Lessons Learned in 65 years

Time marches in one direction only.  Though it is sometimes hard for me to believe it, I am now 65 years old.  For much of my life, people who had reached this advanced age seemed to me quite old.  But not any more.  I regard myself as being much younger than I actually am.  But though I can no longer physically do all that I could do when I was much younger, I  regard the advantages of my current age as far greater than the costs of aging.  Among these blessings are many treasured lessons I have learned, and the joy I have known of walking with God for so long now, and the priceless wisdom the Lord has blessed me to gain in the classroom of life.


Our education is progressive, isn’t it? What kindergarten student is expected to understand algebra or to explain the theory of relativity? But elementary school students are expected to know what they learned in earlier years, high school students are presumed to retain what they were taught in elementary school, and college students will need to know and apply the basics of High School language, history and math. Progressive learning happens throughout our life, including our life in Christ.

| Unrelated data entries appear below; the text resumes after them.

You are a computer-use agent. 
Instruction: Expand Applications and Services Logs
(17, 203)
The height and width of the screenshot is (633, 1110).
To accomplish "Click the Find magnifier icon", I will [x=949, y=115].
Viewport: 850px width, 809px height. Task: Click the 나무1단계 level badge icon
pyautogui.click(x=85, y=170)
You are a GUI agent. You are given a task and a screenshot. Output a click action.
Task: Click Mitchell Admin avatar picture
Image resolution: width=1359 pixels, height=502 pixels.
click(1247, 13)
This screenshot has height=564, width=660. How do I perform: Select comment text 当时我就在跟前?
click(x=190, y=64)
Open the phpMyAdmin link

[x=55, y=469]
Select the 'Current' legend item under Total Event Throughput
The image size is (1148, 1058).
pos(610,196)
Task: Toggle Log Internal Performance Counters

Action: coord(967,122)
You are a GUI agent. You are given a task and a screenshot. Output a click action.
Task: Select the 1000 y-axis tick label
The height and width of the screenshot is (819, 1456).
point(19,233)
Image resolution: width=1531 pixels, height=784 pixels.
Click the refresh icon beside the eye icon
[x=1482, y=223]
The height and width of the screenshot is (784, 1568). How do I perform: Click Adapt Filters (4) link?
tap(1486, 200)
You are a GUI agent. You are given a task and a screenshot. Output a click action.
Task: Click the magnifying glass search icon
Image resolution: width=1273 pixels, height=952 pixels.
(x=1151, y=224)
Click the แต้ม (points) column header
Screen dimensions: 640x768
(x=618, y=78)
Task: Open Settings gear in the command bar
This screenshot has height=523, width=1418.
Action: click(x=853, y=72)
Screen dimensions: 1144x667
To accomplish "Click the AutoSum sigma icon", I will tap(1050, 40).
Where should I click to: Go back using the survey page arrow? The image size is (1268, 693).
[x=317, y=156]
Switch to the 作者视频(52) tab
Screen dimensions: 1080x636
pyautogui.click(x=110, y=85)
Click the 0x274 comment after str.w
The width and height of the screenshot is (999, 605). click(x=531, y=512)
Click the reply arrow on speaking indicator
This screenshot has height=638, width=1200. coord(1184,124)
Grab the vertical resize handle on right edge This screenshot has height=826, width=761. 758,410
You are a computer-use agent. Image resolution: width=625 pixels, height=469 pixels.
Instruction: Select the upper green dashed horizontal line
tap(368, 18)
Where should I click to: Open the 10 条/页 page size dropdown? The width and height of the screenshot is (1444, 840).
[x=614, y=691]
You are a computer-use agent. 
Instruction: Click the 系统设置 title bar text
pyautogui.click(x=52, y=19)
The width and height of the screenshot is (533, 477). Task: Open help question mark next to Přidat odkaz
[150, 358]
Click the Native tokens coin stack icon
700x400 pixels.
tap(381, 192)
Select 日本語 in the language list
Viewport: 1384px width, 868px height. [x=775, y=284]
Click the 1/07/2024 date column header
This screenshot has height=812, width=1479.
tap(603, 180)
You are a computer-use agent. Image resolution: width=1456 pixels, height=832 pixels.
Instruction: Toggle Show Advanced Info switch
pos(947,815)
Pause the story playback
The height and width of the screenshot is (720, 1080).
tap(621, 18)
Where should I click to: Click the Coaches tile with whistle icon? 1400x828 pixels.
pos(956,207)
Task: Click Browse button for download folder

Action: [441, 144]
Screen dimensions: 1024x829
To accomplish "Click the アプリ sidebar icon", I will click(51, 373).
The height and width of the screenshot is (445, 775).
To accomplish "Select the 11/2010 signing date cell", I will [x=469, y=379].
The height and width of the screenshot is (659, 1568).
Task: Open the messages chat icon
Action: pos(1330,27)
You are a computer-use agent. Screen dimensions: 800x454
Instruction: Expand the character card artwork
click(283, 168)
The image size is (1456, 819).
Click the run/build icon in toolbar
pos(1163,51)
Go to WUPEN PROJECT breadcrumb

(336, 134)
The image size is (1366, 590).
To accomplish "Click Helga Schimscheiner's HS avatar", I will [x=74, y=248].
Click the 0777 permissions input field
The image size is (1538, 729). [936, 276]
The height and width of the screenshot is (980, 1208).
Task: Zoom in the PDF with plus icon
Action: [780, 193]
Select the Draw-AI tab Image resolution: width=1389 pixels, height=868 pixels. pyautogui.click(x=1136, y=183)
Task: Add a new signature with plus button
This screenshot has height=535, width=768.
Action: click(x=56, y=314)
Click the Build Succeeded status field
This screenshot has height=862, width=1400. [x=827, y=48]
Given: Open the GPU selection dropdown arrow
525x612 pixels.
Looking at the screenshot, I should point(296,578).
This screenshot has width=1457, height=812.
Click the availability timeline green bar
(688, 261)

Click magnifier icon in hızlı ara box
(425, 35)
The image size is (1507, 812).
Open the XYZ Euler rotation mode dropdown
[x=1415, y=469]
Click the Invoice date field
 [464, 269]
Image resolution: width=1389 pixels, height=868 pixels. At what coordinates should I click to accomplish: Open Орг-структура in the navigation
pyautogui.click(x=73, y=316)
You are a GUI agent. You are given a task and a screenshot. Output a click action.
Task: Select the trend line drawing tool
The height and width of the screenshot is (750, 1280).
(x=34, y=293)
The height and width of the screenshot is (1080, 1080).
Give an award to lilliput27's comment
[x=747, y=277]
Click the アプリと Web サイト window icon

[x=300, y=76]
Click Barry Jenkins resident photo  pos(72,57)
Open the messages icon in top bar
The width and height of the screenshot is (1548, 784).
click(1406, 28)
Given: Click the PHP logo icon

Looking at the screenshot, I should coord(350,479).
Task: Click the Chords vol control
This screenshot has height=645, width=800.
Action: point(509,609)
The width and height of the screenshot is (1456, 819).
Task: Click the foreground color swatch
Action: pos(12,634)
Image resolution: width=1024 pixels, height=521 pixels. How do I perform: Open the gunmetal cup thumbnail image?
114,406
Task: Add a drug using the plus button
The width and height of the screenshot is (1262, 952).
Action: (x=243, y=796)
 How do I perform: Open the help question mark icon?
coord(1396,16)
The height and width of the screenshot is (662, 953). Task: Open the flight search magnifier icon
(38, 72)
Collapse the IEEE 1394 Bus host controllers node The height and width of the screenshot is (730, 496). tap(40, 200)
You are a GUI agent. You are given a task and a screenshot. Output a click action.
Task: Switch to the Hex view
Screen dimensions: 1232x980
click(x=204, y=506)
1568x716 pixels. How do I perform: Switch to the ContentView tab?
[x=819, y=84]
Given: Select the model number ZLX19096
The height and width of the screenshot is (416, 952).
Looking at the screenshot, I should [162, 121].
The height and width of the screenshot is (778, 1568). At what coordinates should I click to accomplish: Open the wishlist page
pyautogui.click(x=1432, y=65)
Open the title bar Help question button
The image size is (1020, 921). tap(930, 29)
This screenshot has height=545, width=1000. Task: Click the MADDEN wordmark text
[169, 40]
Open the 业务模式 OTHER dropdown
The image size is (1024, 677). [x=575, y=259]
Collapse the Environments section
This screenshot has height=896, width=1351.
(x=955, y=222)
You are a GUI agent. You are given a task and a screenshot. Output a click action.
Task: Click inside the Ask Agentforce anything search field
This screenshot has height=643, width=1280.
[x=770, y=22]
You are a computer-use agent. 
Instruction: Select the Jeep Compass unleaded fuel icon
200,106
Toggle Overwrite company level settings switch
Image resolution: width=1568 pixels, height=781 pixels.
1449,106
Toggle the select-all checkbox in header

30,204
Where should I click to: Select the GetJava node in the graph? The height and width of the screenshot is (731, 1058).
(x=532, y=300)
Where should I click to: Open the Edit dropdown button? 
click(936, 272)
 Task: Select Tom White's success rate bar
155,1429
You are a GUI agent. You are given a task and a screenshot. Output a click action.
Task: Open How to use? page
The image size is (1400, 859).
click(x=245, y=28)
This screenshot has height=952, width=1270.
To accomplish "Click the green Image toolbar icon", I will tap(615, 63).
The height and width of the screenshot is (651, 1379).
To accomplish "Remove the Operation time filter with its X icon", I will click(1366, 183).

The book of Hebrews provides a clear biblical exhortation to ensure that our spiritual education is progressive and that we are growing in faith by holding on to what the Lord has already taught us. “Anyone who lives on milk, being still an infant is not acquainted with the teaching about righteousness. But solid food is for the mature, who by constant use have trained themselves to distinguish good from evil. Therefore, let us move beyond the elementary teachings about Christ and be taken forward to maturity…” (Hebrews 5:13-6:1)


For several years the Lord stirred in me a desire to put into writing a compilation of lessons He has taught me through the years. This effort was brought to fruition in 2014 with the publication of “Walking With God: 101 Lessons for Life and Ministry”. In that book I included various lessons God taught me as a child, as an adolescent, as a young adult, in seasons of preparation, as a young shepherd, as a parent, in Christian leadership, in sacrificial service, while awaiting orders, in spiritual battle, in the fog of uncertainty, in greater responsibility, in unexpected change, and to final breath and beyond. Though I listed 101 lessons learned along the way while walking with God, I could have easily included more. Every one of the lessons He has taught me in life are priceless treasures to me, in some ways like accrued returns on investments from a life of loving and following Jesus.

But such treasures are not to be hoarded like a miser who greedily counts his money. Rather, they are to be continually reinvested in life and ministry, all for the glory of God. Toward this end God has been challenging me to keep remembering and living what He has taught me, to not forget or ignore important truths.


I took three years of French in High School, but that was a long time ago and I can remember very little of it now. The reason is obvious: I never used it. In college I took courses in Physics, Chemistry, and Calculus, but I can remember very little of what I learned, again because I have not used it. Most of us will retain little of what we no longer use. This explains why I cannot remember phone numbers and addresses of places I lived long ago. I knew them well then, but not anymore.

The Lord tells us how to ensure we never forget what He has taught us. We remember by doing, that is by applying biblical truths today. James 1:23-25 says, “Do not merely listen to the word, and so deceive yourselves. Do what it says. Anyone who listens to the word but does not do what it says is like someone who looks at his face in a mirror and, after looking at himself, goes away and immediately forgets what he looks like. But whoever looks intently into the perfect law that gives freedom, and continues in it – not forgetting what they have heard, but doing it – they will be blessed in what they do.”

James wrote this because our nature is to forget. We are prone to distraction and to retreat to our sinful ways. He calls us to remember what the Lord has taught us, and to keep living it, thus growing in holiness, becoming more and more like Christ. The longer we have personally walked with Christ, the more we should be becoming like Him. But this transformation only happens to the extent that we keep living what He has taught us, while eagerly inviting Him to teach and lead us in every way.  I feel like, after 65 years, I am just getting started!